Le rapatriement de 86 ouvriers indiens, les incidents impliquant des employés et les commandes annulées ont coûté Rs 10 M à Ivy Leathers, entreprise de Fond-du-Sac, a soutenu Tariq Malik, son Managing Director, lors d’une conférence de presse mardi dernier. D’où son intention de changer de stratégie en embauchant davantage d’ouvriers mauriciens, chinois et d’autres nationalités en vue d’établir un équilibre et de proposer deux plans de formation aux intéressés.
« Nous avons encouru des pertes de l’ordre de Rs 10 M, dont l’annulation de commandes de 150 000 livres sterling, à la suite du mouvement de grève d’ouvriers indiens et des incidents de fin mai et début juin », soutient Tariq Malik. Après le rapatriement de 86 ouvriers indiens (38 meneurs le 4 juin et un deuxième groupe le 6 juin), M. Malik dit envisager de changer de stratégie en embaucheant du personnel de nationalités diverses. « We want to get back to normal. I want to recruit local workers.
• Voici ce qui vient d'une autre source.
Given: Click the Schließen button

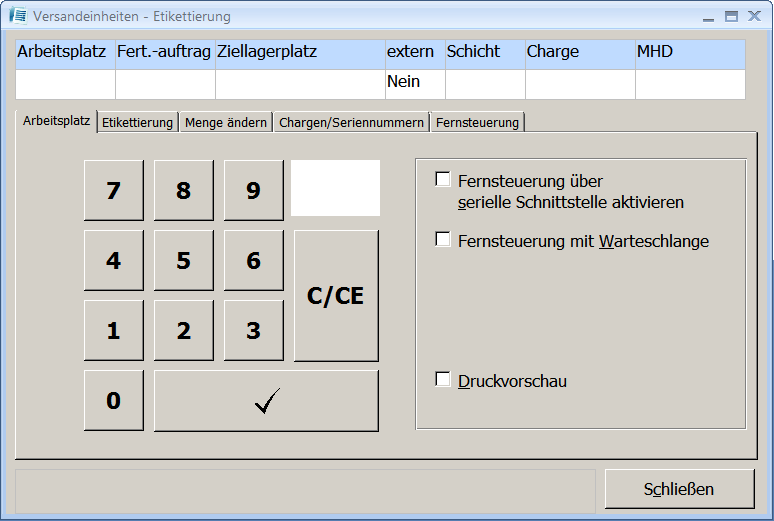Looking at the screenshot, I should [x=679, y=489].
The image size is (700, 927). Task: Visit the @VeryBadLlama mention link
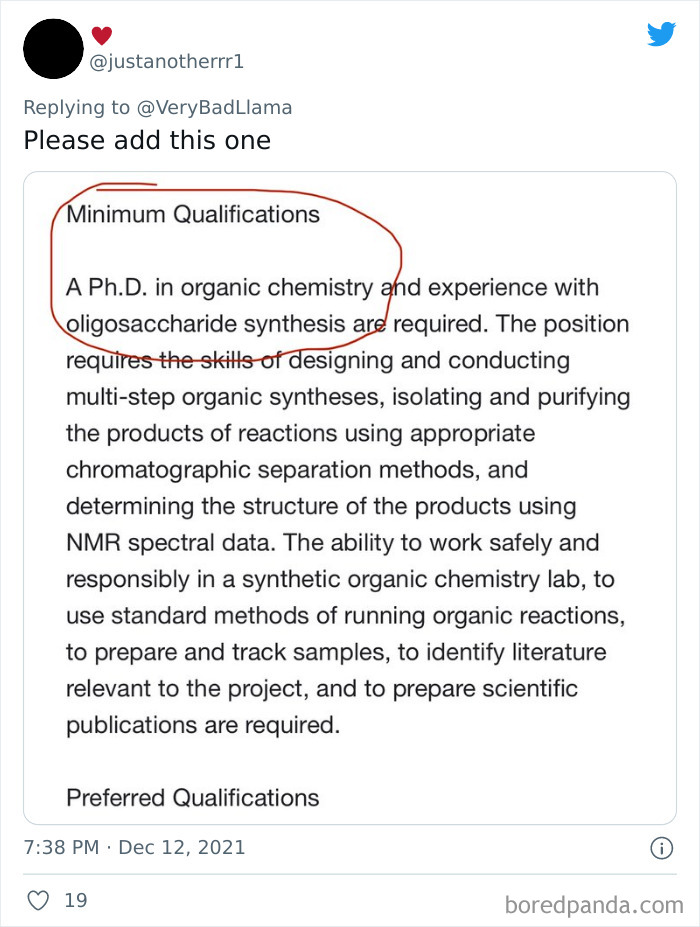click(212, 107)
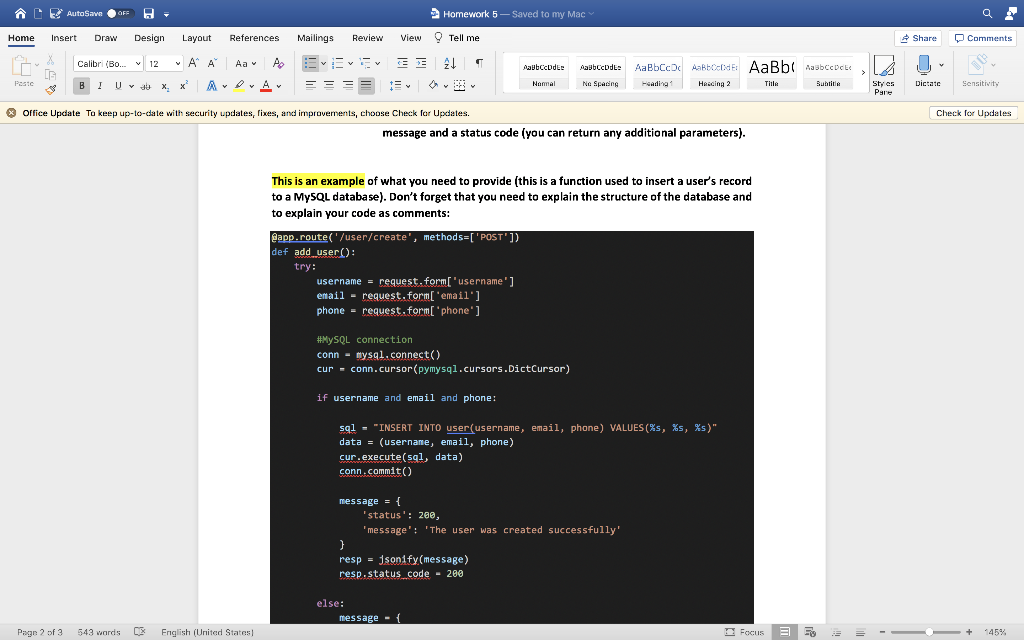Viewport: 1024px width, 640px height.
Task: Toggle Strikethrough formatting
Action: 145,87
Two training lines have been elaborated », dit-il.
Faisant une rétrospective des événements, le MD d’Ivy Leathers, entreprise spécialisée dans la confection de vêtements et produits en cuir, affirme que tout a commencé en mars dernier. Un groupe d’ouvriers indiens, considéré comme des ring leaders, a voulu assurer le contrôle sur la production. Ils auraient fait preuve de lenteur et d’agressivité, causant l’annulation de 150 000 livres sterling de commandes. « J’ai essayé de leur faire comprendre la nécessité de travailler en équipe, mais en vain ».
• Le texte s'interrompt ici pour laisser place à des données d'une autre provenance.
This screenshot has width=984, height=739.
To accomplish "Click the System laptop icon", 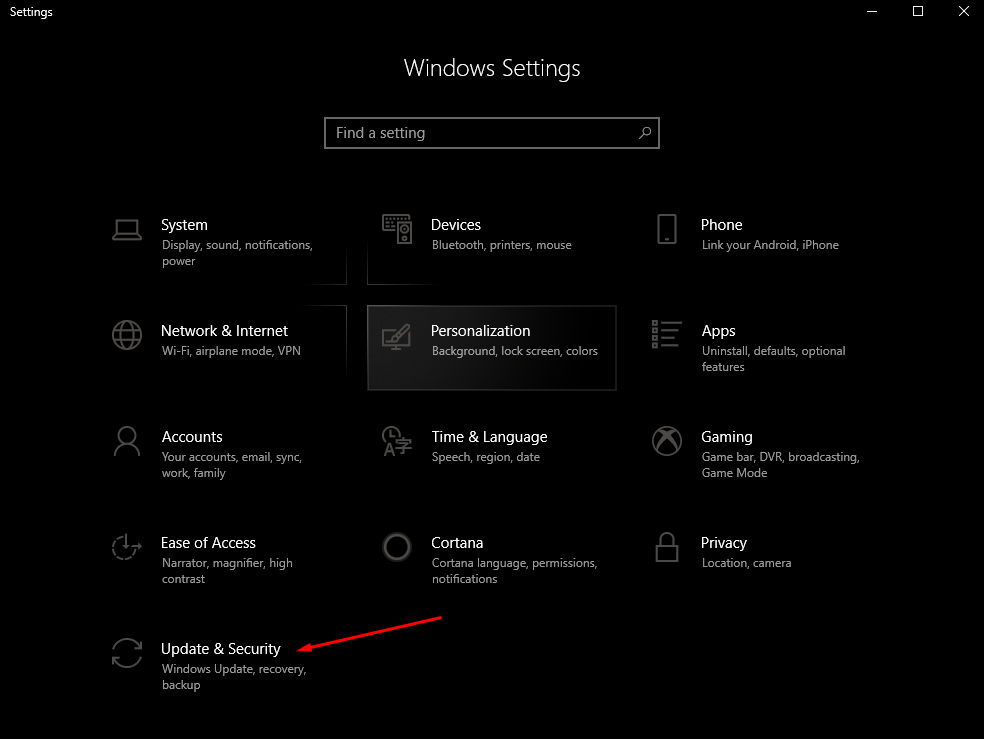I will click(x=127, y=229).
Rappelant que ces travailleurs ont reçu leurs salaires le 27 mai, avant que lui-même ne parte pour Londres via Dubaï, Tariq Malik dit avoir reçu un appel l’informant qu’« une poignée d’expatriés étaient ivres et créaient du désordre aux dortoirs ». L’alerte a immédiatement été donnée au poste de police de Plaine-des-Papayes. « Dès que j’ai atterri à Dubaï, j’ai reçu plusieurs appels m’informant que la situation dans son ensemble prenait une autre tournure. Des meneurs, tous des expatriés indiens, menaçants, interdisaient à leurs collègues de venir travailler. Armés de gourdins, ils étaient devant la porte pour ne pas laisser les autres (la plupart des Indiens) sortir… ».